Website sellers. What are we to do with them? It seems that the vast majority are not dealing from a full pack. Take this one, for example. The very first question, a request to post traffic stats, is asked on a Friday, and the seller only gets around to responding to it the following Thursday. That's customer service for you. You would think the seller doesn't want to part with their beloved site after all. Strike 1!

You can see that there were actually two questions before the seller decided to respond, and when he did, he completely ignored the first! Strike 2. Making bidders wait and then ignoring their questions. This guy hasn't gotten round to reading "How To Make Friends And Influence People".

I PMed the seller to add me to his Google Analytics account, which, to his credit, he promptly did. Regarding the claimed traffic of 2,100 uniques / month - guess what? That's right, the real traffic was nowhere near. It was more like 330/month. But of course, a monthly total of 330 uniques won't sell as well as a total of 2,100. So let's simply make up the stats. If anyone questions them, we can always silence them with an outburst of gibberish.

Gibberish Corner

If anyone knows what this gibberish means, please enlighten me.

Hmmm - I am getting more than that. I only have it on one page and have been having problems with it. Income is still strong and if Google Analytics is your SOLE source of information that you rely on, then have fun with that as I anyone can manipulate analyitcs :)

Thanks

You are getting more than that? How? We are both looking at the same stats! And what do you mean you have it on only one page? Just take a look at any random page you pick on the site and you can see the Google Analytics code there! What do you mean Anyone can manipulate analytics???? Duh. If that was true, why didn't you manipulate it to show decent traffic stats? And just how can someone manipulate those stats? Anyway, it doesn't matter whether people can manipulate those stats - they weren't manipulated in this case. Jeez, I don't know why I bother wasting my time on an auction site that is full of junk and is host to the weakest members of the gene pool who don't know how to interrelate with other people and see nothing wrong with lying about their sites' performance. Schoolkids and failed "internet marketers" mostly.

You think sellers are bad? Have you seen the Flippa staff lateley? Stay tuned, I can't wait to tell you about that "disappointment". You don't know what vitriolic rant means!

For G's sake get me my meds, I'm having a heart attack here!

Therapist's Note: Paul won't be posting for a short time while we work on some issues.
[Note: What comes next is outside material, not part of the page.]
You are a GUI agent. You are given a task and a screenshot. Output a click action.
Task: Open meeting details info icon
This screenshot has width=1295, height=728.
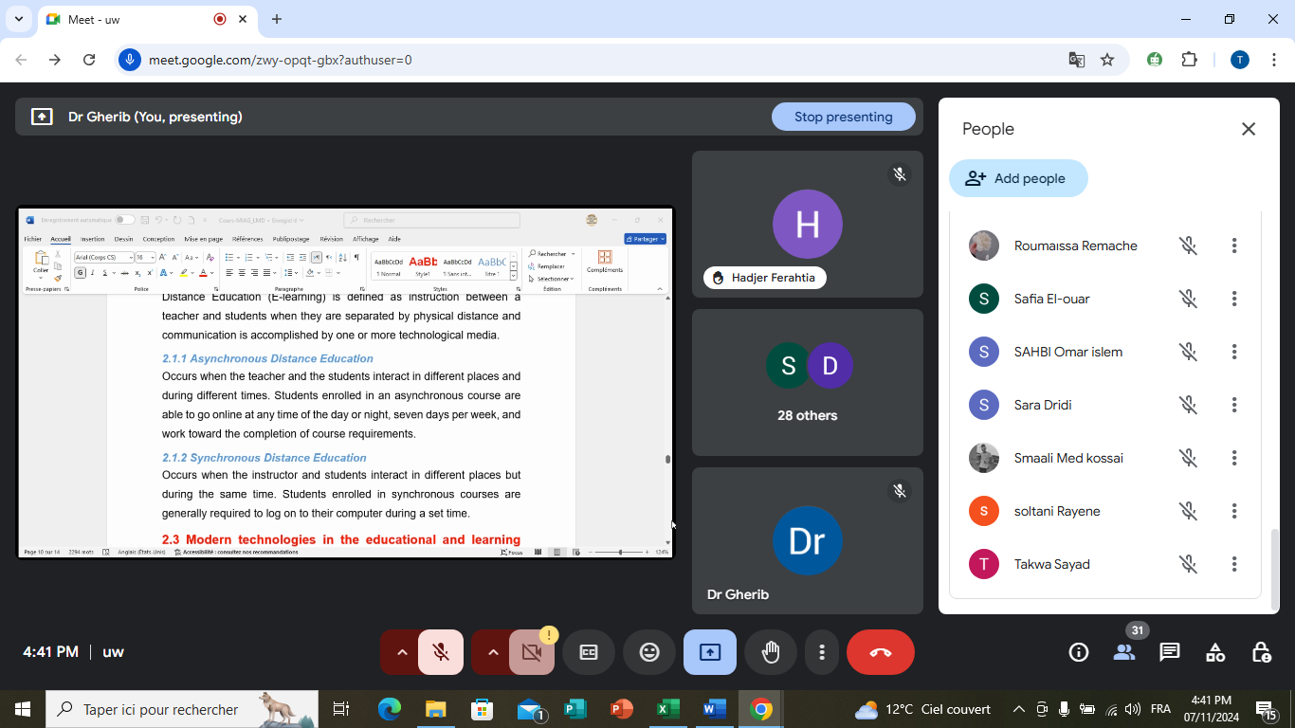(x=1078, y=652)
5 Comments on “Website Sellers”

  1. FruitMedley Post

    Paul, hope you’re feeling better :)

    I’ve recently being doing a due diligence job on behalf of a client and discovered a large disparity in the Analytics stats. It turned out the seller had the same analytics code on multiple sites!

    GA offers the option of a site by site separation within an account. Some sellers make mistakes setting it up. Some deliberately use the same code on multiple sites and I’ve found that there’s also unintentional third party contamination: one site giving away free templates ended up with hundreds of sites using not just their template code but, inadvertently, their GA code as well.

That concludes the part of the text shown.